I ended up seeking a second opinion with experts in neuroendocrine tumors at an out-of-state hospital. Initially, I was reluctant to do so, because I was already so fatigued and did not want to fight the insurance company over my claims. Fortunately, it turned out that the hospital was in-network.
I sent all of my scans and test results to them electronically and had a virtual appointment with an oncologist and surgeon. They both answered all of my questions in detail and supported their rationale and explanations with data. This was exactly the way I had expected things to be from the beginning.
Furthermore, they both agreed that I was a good candidate for surgery. Not only would they be able to remove the tumours in my small intestine and lymph nodes, but those in my liver as well.

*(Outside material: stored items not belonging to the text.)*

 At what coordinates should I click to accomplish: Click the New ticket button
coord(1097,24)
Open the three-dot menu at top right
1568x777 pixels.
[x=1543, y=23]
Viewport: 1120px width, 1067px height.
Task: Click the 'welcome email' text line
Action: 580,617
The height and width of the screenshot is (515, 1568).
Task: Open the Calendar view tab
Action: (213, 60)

They made it clear that the surgery isn’t a cure, as there are still undetectable cancer cells lurking in my liver and most likely elsewhere that with time will grow into more tumours. But, since these are slow-growing tumours — if I’m lucky — I might live another 10 years.
My new surgeon reached out to another oncologist locally, on my behalf, so that I would not have to travel out of state for additional tests and scans prior to my surgery. Except someone at the local hospital tried to reroute things to the original oncologist who left me “watching and waiting.”
Ultimately, with assistance from my cancer support group leader, I made direct contact with this new local oncologist. When his nurse called to discuss upcoming appointments, she told me (unprompted) that she appreciated how I advocated for myself.
According to the American Cancer Society, the overall average lifetime risk for developing cancer is 1 in 2 for males and 1 in 3 for females. Since I am aware of this, I never thought, “Why me?” The reality is: “Why not me?”
Although my background in academia and cancer research gave me the ability to educate myself on neuroendocrine tumours and make informed decisions, it is difficult to accept that all of my training and knowledge will not allow me to ultimately control my cancer or how long I will live.
However, I can control things like who I choose to be my oncologist and surgeon. Studying cancer didn’t prepare me for the experience of having to advocate for myself as a cancer patient and to find my healthcare allies.
I have decided to move forward with the surgery at the end of the semester. Although it isn’t a cure, it will reset the clock, and buy me more time with my family. My hope now is that instead of being a zebra, I am really a unicorn.
Kimberly M. Baker, Ph.D., is an associate professor of biology at the University of Indianapolis and a molecular geneticist by training. She has published research articles on the transcriptional regulation of oncogenes and tumour suppressor genes involved in the development and progression of breast cancer. She is a Public Voices Fellow with The OpEd Project.